El magnífico escritor escocés John Buchan, que también hizo carrera política y llegaría a ser gobernador de Canadá, pasó muchos meses en Francia como corresponsal de «The Times», cronista del Departamento de Propaganda y redactor de los discursos del generalísimo sir Douglas Haig, recuerda que a las 11 de la mañana «se produjo un minuto de silencio expectante y después un curioso sonido, como un susurro, que los observadores que estaban tras el frente compararon con un viento suave. Era el sonido de los hombres que vitoreaban desde los Vosgos hasta el mar» («The King’s Grace, 1910-1935», Londres 1935). No todos vieron aquel final como una bendición. El general Pershing estaba indignado por los términos y las líneas del armisticio: «Lamento que Alemania no sepa de la que se ha salvado. Si nos hubieran dado una semana más los hubiéramos escarmentado». Parece un lenguaje inhumano, ajeno al sufrimiento de los soldados pero, a la luz de lo que pasó después, hay quien le da la razón: mientras Pershing se lamentaba de haber interrumpido la acción, el general Karl von Einem, jefe del Tercer Ejército alemán, arengaba a sus oficiales: «Han cesado los disparos. ¡Invictos! habéis acabando la guerra en territorio enemigo».
Las consecuencias
Como el armisticio se firmó en Rethondes, en suelo francés, como las tropas alemanas depusieran las armas en territorio franco/belga y como lo signara una modesta delegación (el diputado centrista y secretario de Estado, Matthias Erzberger, asistido por un funcionario de exteriores con rango de embajador, un general de escaso relieve y un capitán como ayudante), el belicismo alemán se desinhibió de las responsabilidades y se desentendió de la derrota. En Rethondes no estuvieron Guillermo II, ni sus belicistas mariscales y almirantes, ni los príncipes que ostentaron las más elevadas responsabilidades militares, ni los ministros que impulsaron el conflicto y que lo condujeron por cauces extremos... Por tanto pudieron escudarse tras la patraña de la «puñalada por la espalda» que atribuía la derrota a una retaguardia minada por socialdemócratas, comunistas y judíos... La ultraderecha alemana se refugiaría en esa falsedad y el partido nazi la convirtió en ariete de su propaganda. Pero nada de eso se arregló con retrasar seis horas el alto el fuego definitivo. Quizá hubiera sido diferente si se hubiera impuesto la firma del armisticio en Alemania, signándolo el Káiser, los mariscales Von Hindenburg y Ludendorff, el gran almirante Von Holtzendorff (paladín de la guerra submarina ilimitada) y alguno de los ministros más militaristas. Raymond Cartier, el acreditado escritor francés, opinaba que la victoria aliada debería haber sido contundente e indiscutible y la paz de Versalles, generosa y conciliadora; lamentablemente, en 1918 se hizo lo contrario, dejando abierta la puerta a la Segunda Guerra Mundial.
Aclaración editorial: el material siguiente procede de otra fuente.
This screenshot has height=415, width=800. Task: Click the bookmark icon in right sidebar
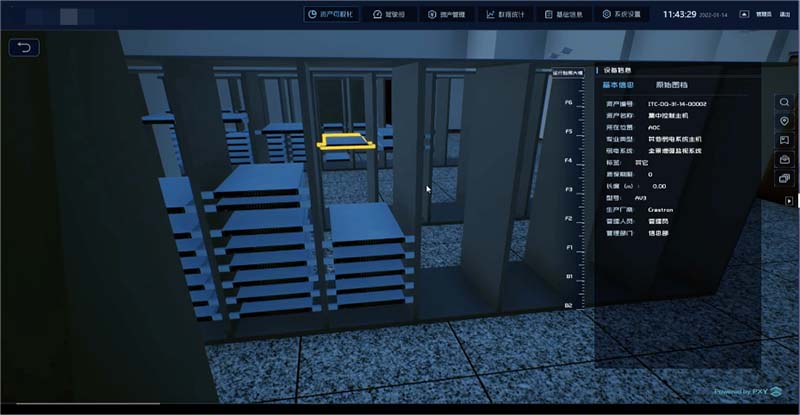(x=783, y=140)
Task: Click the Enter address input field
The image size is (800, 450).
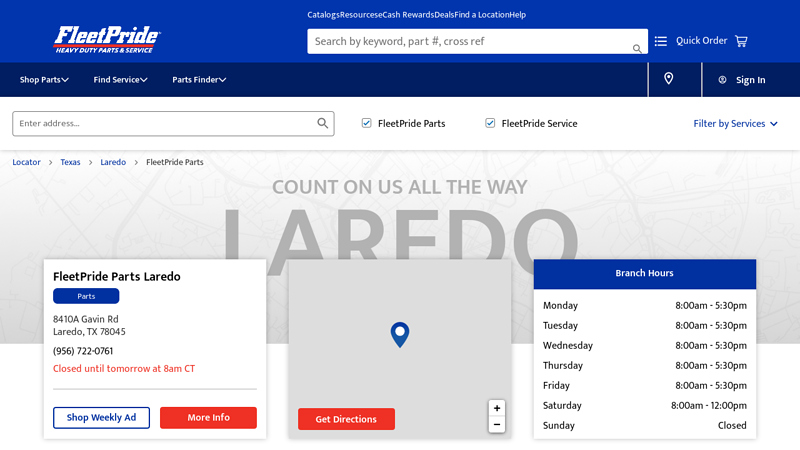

«No podrán quitarme nada más»
Paul Bäumer, protagonista de «Sin novedad en el frente», es, quizá, el último muerto literario de la Gran Guerra. Paul escribe los últimos renglones de su diario: «Estoy muy sosegado. Ya pueden llegar los meses y los años. No podrán quitarme nada más. No me quitarán nada más. Estoy tan solo y tan desesperado que puedo recibirlos sin temor. La vida que me ha conducido a través de estos años late todavía en mis manos, en mis ojos. Ignoro si la he superado. Pero mientras ella siga ahí dentro intentará abrirse camino, lo quiera o no lo quiera mi “Yo”». Cayó en octubre de 1918, un día tan tranquilo, tan quieto en todos los sectores, que el comunicado oficial se limitó a la frase: «Sin novedad en el frente». Había caído boca abajo y quedó, como dormido, sobre la tierra. Al darle la vuelta pudieron darse cuenta de que no había sufrido mucho. Su rostro tenía una expresión tan serena que parecía estar contento de haber terminado así» (Erich Marie Remarque, «Sin novedad en el frente», Edhasa, 2003).